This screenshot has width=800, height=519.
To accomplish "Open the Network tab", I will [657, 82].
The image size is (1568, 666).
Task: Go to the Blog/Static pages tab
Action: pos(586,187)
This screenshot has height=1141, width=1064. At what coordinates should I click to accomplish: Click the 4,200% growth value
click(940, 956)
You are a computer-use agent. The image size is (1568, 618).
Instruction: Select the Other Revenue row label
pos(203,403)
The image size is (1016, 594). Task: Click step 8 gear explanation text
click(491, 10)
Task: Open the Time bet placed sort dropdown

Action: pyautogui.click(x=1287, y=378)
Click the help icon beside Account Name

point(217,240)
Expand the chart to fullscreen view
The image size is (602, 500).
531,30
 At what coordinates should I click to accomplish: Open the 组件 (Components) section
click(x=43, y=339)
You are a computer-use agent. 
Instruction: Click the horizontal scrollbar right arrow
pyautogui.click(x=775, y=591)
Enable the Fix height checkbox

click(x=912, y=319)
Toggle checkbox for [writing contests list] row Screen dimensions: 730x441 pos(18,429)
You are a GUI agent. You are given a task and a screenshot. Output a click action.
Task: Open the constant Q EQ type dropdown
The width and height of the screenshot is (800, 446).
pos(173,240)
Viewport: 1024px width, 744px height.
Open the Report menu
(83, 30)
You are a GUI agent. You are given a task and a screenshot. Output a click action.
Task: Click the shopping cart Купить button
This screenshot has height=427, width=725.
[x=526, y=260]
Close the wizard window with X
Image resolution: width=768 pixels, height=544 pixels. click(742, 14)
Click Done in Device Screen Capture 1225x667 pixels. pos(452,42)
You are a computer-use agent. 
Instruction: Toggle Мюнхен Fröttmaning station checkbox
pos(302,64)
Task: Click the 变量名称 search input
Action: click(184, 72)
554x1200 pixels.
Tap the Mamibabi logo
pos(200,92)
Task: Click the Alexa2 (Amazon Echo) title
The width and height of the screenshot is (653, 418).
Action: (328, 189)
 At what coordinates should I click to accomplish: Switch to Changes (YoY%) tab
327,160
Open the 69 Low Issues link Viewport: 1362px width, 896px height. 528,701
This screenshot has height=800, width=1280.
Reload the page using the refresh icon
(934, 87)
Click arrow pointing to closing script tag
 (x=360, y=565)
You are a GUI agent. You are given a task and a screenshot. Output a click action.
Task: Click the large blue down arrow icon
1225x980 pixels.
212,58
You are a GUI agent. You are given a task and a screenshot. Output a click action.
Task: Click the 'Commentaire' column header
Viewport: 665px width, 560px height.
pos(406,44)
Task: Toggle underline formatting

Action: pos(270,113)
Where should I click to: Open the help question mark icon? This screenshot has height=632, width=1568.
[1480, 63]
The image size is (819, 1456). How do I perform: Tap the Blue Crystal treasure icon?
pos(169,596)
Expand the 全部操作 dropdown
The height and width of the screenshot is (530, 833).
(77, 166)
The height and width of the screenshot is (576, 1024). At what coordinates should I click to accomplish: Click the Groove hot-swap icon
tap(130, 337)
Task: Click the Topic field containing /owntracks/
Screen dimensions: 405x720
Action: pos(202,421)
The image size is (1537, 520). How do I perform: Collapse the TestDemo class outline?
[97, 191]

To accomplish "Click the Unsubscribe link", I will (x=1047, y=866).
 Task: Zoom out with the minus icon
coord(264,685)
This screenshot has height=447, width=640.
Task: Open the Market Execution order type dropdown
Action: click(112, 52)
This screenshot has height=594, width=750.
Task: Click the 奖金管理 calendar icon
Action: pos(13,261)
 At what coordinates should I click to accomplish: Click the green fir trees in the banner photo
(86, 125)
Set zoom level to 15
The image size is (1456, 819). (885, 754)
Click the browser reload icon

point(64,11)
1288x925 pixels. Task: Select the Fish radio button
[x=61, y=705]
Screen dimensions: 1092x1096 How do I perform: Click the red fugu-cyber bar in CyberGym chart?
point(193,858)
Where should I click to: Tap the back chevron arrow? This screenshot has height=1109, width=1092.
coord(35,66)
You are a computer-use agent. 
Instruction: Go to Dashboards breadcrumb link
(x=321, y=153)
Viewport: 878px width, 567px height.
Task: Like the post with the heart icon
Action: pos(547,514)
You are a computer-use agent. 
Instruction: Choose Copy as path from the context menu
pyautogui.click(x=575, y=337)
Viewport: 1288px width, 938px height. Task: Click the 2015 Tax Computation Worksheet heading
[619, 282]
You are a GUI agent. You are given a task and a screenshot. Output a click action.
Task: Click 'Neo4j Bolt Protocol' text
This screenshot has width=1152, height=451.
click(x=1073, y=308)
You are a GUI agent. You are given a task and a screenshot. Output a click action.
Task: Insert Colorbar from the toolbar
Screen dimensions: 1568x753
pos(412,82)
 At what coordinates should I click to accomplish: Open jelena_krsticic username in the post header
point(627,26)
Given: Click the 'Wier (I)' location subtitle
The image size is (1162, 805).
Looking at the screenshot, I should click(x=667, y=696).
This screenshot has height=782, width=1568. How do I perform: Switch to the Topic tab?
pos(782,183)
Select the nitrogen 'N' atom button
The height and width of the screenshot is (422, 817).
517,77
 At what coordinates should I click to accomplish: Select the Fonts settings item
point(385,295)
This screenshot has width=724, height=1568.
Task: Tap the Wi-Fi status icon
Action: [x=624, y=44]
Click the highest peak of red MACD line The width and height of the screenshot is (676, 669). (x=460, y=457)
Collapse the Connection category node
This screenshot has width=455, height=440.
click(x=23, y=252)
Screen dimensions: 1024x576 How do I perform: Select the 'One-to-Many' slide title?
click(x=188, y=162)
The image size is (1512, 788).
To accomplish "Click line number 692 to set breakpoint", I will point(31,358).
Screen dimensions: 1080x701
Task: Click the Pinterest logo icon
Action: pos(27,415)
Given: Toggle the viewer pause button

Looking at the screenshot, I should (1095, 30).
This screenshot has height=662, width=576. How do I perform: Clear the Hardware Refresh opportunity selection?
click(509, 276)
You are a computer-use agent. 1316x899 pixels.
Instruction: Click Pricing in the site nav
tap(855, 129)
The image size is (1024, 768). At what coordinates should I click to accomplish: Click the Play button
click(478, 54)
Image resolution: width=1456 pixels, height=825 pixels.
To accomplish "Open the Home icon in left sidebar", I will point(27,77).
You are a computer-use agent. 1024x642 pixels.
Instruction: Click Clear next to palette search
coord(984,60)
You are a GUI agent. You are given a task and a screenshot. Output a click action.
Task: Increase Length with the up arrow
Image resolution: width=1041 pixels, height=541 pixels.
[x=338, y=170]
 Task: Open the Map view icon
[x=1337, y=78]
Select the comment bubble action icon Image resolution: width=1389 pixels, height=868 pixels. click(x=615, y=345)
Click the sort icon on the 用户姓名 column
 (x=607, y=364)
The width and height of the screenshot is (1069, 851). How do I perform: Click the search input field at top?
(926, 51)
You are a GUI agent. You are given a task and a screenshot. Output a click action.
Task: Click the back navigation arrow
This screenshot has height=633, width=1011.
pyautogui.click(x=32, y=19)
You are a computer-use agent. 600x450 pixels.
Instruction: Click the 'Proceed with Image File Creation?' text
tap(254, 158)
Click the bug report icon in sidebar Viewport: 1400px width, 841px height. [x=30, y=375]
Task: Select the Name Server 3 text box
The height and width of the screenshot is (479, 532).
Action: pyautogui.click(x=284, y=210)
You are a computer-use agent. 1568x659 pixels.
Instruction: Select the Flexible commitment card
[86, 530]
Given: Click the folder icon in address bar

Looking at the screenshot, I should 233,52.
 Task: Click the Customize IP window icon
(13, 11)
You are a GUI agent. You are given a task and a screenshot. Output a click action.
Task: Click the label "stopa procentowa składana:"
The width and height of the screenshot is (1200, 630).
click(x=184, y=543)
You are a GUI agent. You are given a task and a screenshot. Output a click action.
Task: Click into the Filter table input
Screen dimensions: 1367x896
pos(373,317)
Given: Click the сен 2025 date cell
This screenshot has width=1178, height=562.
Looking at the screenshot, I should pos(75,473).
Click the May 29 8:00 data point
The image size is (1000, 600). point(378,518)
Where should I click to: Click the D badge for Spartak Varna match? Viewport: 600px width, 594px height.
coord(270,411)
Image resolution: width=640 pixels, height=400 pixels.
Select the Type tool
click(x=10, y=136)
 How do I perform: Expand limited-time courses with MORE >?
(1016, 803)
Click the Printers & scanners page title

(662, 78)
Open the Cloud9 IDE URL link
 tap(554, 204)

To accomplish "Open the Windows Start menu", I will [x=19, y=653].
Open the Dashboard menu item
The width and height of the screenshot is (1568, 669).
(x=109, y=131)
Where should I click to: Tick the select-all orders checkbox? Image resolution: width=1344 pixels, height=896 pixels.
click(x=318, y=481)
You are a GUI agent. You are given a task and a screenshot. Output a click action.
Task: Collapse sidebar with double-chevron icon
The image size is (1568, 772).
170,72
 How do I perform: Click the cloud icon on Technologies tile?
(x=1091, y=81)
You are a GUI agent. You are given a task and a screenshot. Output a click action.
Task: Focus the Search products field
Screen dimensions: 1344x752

☆ ☆ ☆

### Request
Please convert the entries into a Markdown table with the columns "Row" and "Line", starting with the line that contains "Where should I click to: Tap" and continuing through the line that contains "point(627,26)". Number each line in the Row column and skip any blank lines.

### In response
| Row | Line |
|---|---|
| 1 | Where should I click to: Tap the back chevron arrow? This screenshot has height=1109, width=1092. |
| 2 | coord(35,66) |
| 3 | You are a computer-use agent.  |
| 4 | Instruction: Go to Dashboards breadcrumb link |
| 5 | (x=321, y=153) |
| 6 | Viewport: 878px width, 567px height. |
| 7 | Task: Like the post with the heart icon |
| 8 | Action: pos(547,514) |
| 9 | You are a computer-use agent.  |
| 10 | Instruction: Choose Copy as path from the context menu |
| 11 | pyautogui.click(x=575, y=337) |
| 12 | Viewport: 1288px width, 938px height. Task: Click the 2015 Tax Computation Worksheet heading |
| 13 | [619, 282] |
| 14 | You are a GUI agent. You are given a task and a screenshot. Output a click action. |
| 15 | Task: Click 'Neo4j Bolt Protocol' text |
| 16 | This screenshot has width=1152, height=451. |
| 17 | click(x=1073, y=308) |
| 18 | You are a GUI agent. You are given a task and a screenshot. Output a click action. |
| 19 | Task: Insert Colorbar from the toolbar |
| 20 | Screen dimensions: 1568x753 |
| 21 | pos(412,82) |
| 22 |  At what coordinates should I click to accomplish: Open jelena_krsticic username in the post header |
| 23 | point(627,26) |